Sorge um Griechenland
Die Ressortchefs verfolgten ausserdem mit grosser Sorge den Bruch der Koalition in Griechenland.Die seit Wochenbeginn unterbrochene Überprüfungsmission müsse im Juli abgeschlossen werden könne, um Finanzierungsprobleme zu vermeiden, sagte EU-Währungskommissar Olli Rehn.
Denn ohne Zustimmung der Kontrolleure können keine neuen Milliardenhilfen aus dem Hilfsprogramm der internationalen Geldgeber fliessen. Gut sieht es hingegen für Portugal und Irland aus: Die Minister hiessen die Verlängerung der Laufzeiten für deren Kredite gut.
Ausserdem sprachen sich sie für eine Teilnahme Lettlands ab 1. Januar 2014 am Euroraum aus. Die formelle Zustimmung soll im Juli erfolgen.
Schweiz am Rande des Treffens ein Thema
Die EU-Kommission erhielt am Freitag von den Finanzministern grünes Licht, um mit der Schweiz einen Dialog über die kritisierten Unternehmenssteuer-Regime zu führen. Da sich die Ressortchefs jedoch erst in letzter Minute einigen konnten, muss der Entscheid noch formal abgesegnet werden.
EU-Steuerkommissar Algirdas Semeta zeigte sich erfreut über das OK der Minister. Mit Blick auf das Zinsbesteuerungsabkommen, das er zuvor angesprochen hatte, sagte Semeta, nun könne ein «intensiver Dialog mit der Schweiz über Steuerthemen geführt werden. Der EU-Steuerkommissar informierte die Minister ausserdem über die Pläne der Kommission, den automatische Informationsaustausch über alle Steuerdaten auszudehnen. Beschlüsse dazu gab es keine.
Revision MiFID II
Für die Schweizer Finanzdienstleister von Bedeutung ist auch das von den EU-Finanzministern durchgewunkene Gesetzespaket zur Revision bestehender rechtlicher Grundlagen «über Märkte für Finanzinstrumente» (MiFID II).

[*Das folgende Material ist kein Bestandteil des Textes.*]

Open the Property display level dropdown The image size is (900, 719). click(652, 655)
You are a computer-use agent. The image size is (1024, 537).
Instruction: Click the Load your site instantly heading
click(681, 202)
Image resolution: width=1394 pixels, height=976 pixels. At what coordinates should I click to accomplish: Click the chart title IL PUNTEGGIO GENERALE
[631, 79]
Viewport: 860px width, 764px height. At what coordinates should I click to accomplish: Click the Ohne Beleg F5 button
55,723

Stein des Anstosses ist die darin festgeschriebene Drittstaaten-Regelung. Denn die EU-Mitgliedstaaten wollen, dass künftig ausländische Finanzdienstleister, die in einem EU-Land aktiv Kleinanleger betreuen, dort auch eine Zweigstelle einrichten müssen. Die Bewilligung erhielten sie von den nationalen Behörden.
Demgegenüber steht der Vorschlag der EU-Kommission, dem sich auch das EU-Parlament weitgehende angeschlossen hat. Hierbei würde eine Zweigstelle in einem EU-Land für die ganze EU reichen. Hingegen müssten die Kontrollen im Sitzland durch die EU als gleichwertig anerkannt werden.
Lange Diskussionen zu Bankenabwicklung erwartet
Mit der Diskussion über das umstrittenste Thema, EU-weit geltenden Regeln zur Sanierung und Abwicklung von Banken, haben die EU-Finanzminister als letztes begonnen. «Mittsommer ist der längste Tag des Jahres, also haben wir genug Zeit eine Lösung zu finden», witzelte Rehn.
Die neuen Regeln sind ein Kernstück der geplanten Bankenunion. Dank deren soll die Sanierung und Abwicklung von Banken künftig nicht mehr auf Kosten der Steuerzahlen gehen.
Neu sollen Aktionäre und Gläubiger von Krisenbanken in die Pflicht genommen werden. Ausserdem werden nationale Abwicklungsfonds eingerichtet und ein Instrument zur Verlustausgleichskapazität - eine Art Geld-Puffer installiert.
Unter den Mitgliedstaaten strittig ist nun, wie stark Gläubigern und Einlegern sowie der Abwicklungsfonds im Fall einer Pleite einbezogen werden sollen. Umstritten sind auch Sonderwünsche einzelner Staaten etwa von Grossbritannien oder Schweden.